=== Available data ===
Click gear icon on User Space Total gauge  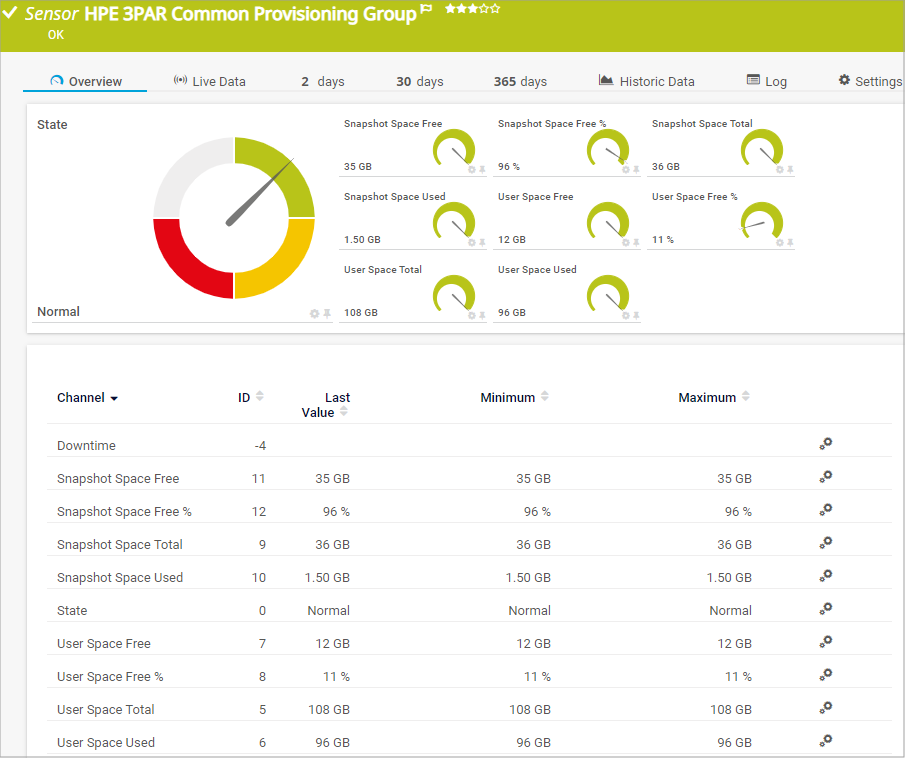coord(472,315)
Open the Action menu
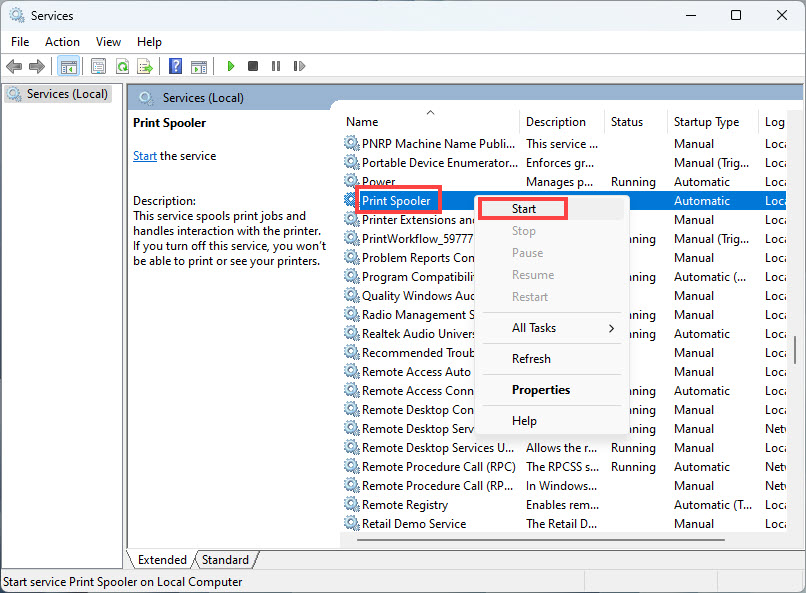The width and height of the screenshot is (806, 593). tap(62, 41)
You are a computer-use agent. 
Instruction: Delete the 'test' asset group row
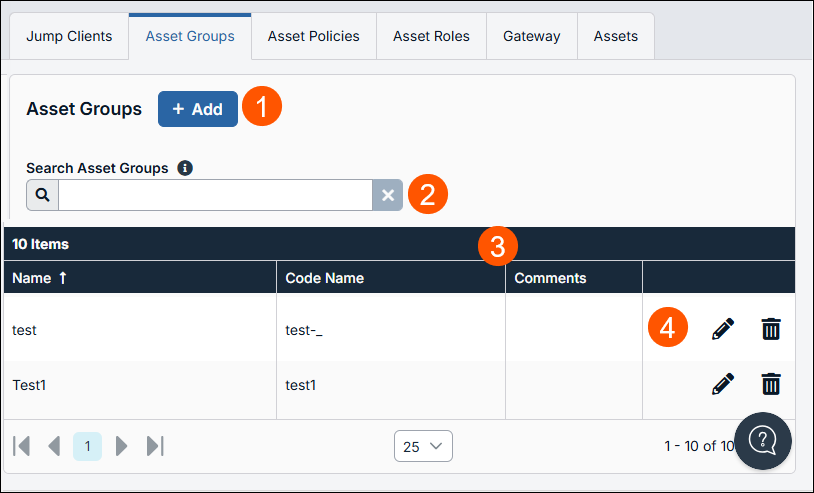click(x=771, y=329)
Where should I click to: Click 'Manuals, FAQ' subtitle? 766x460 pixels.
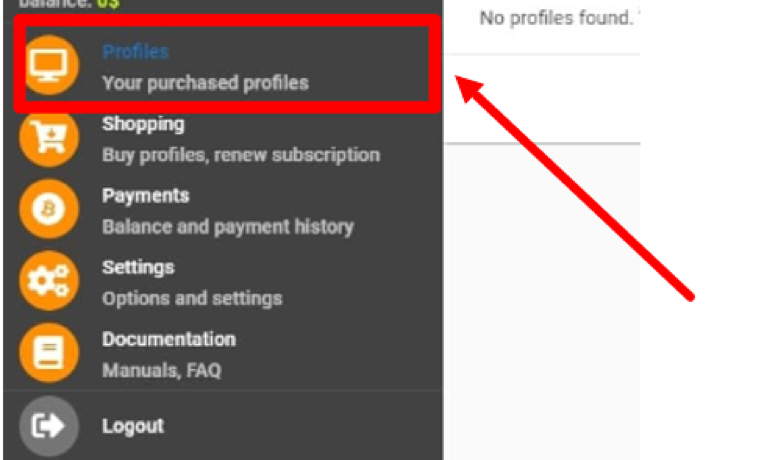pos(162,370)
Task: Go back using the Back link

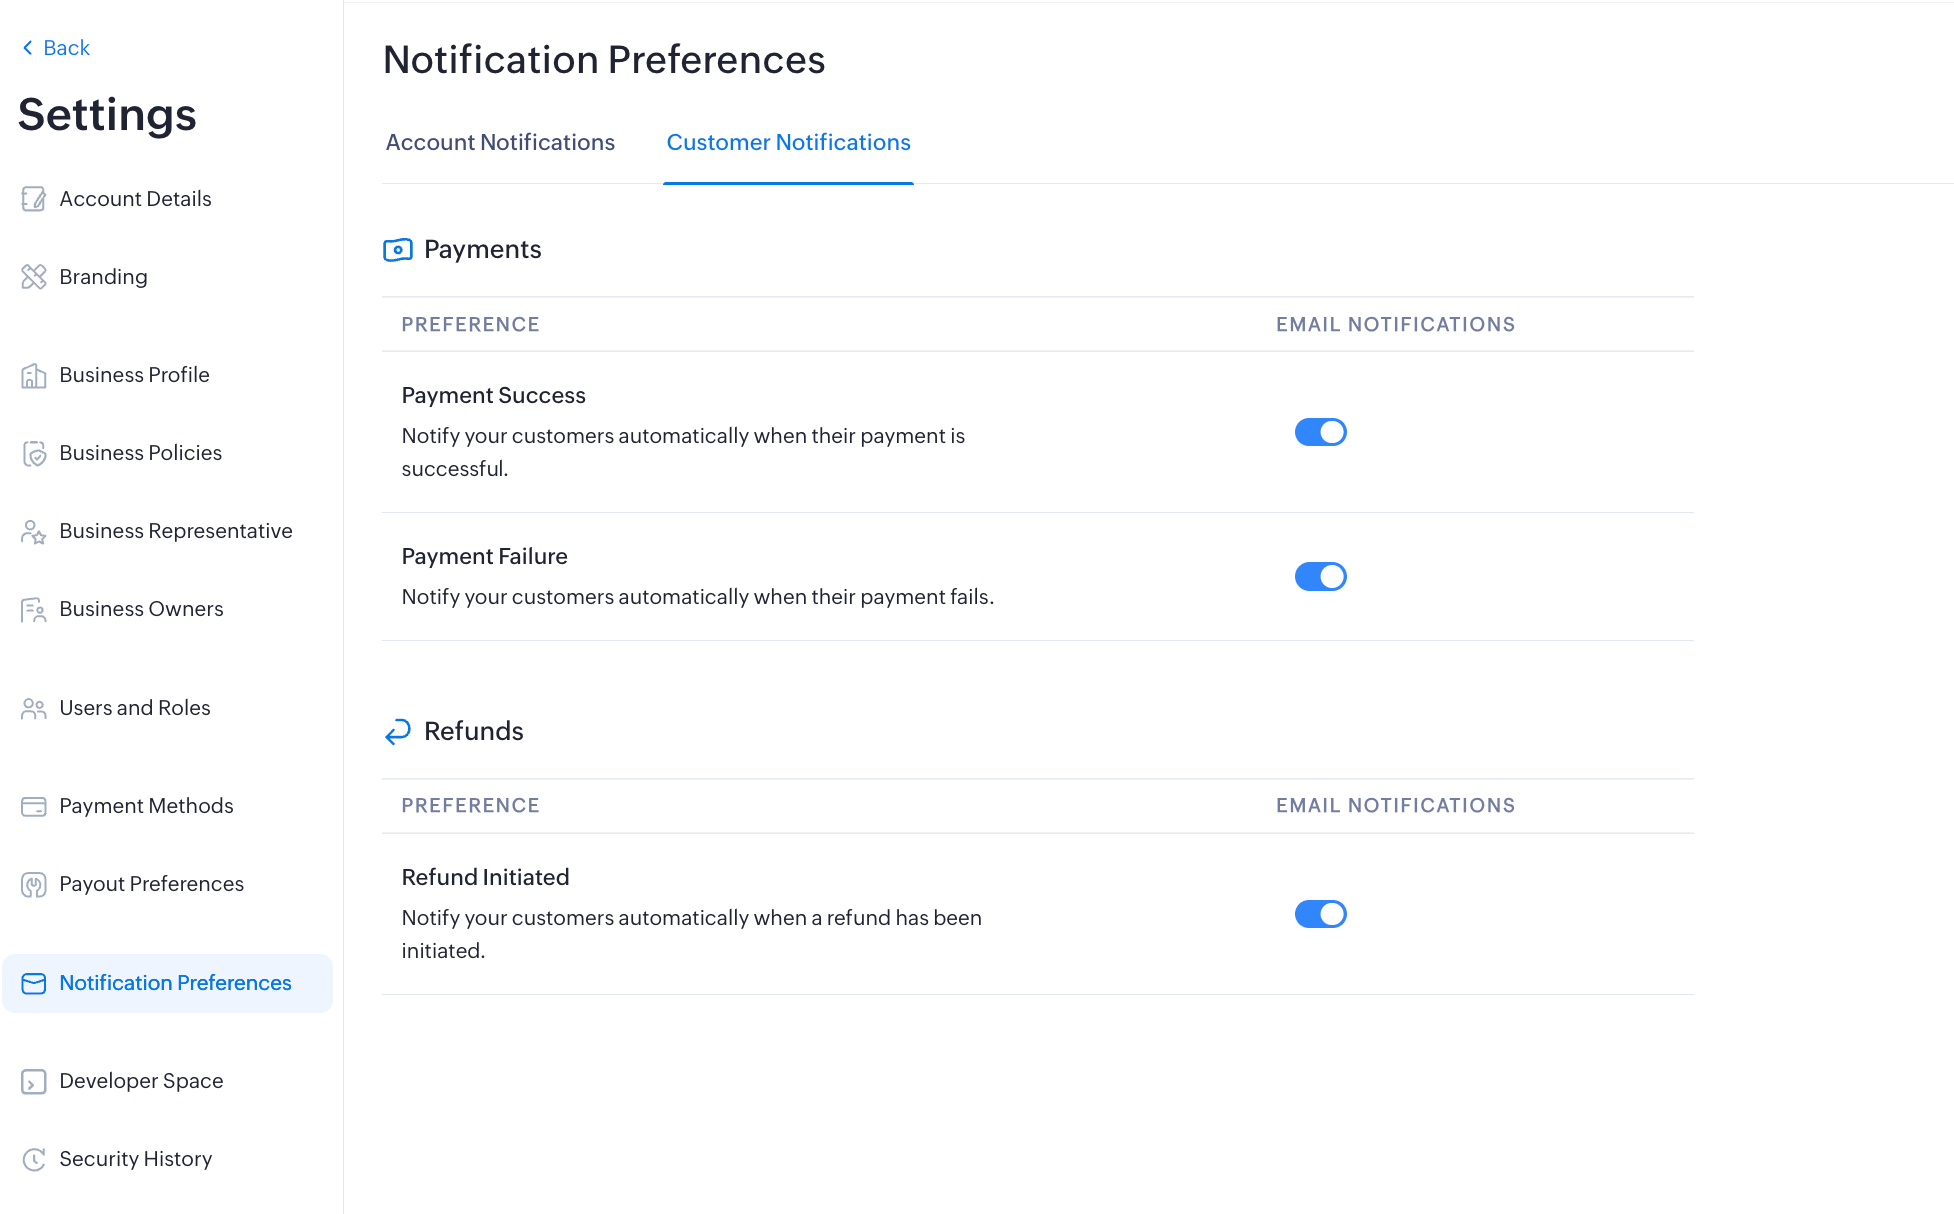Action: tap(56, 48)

=== Instructions to follow ===
Exactly the lines from the one containing "Where should I" through the end of the data above: repeat those, both ends included, and nothing else. Skip the pictures.

=== Result ===
Where should I click to: Click 'Manuals, FAQ' subtitle? 766x460 pixels.
pos(162,370)
Task: Go back using the Back link

Action: tap(56, 48)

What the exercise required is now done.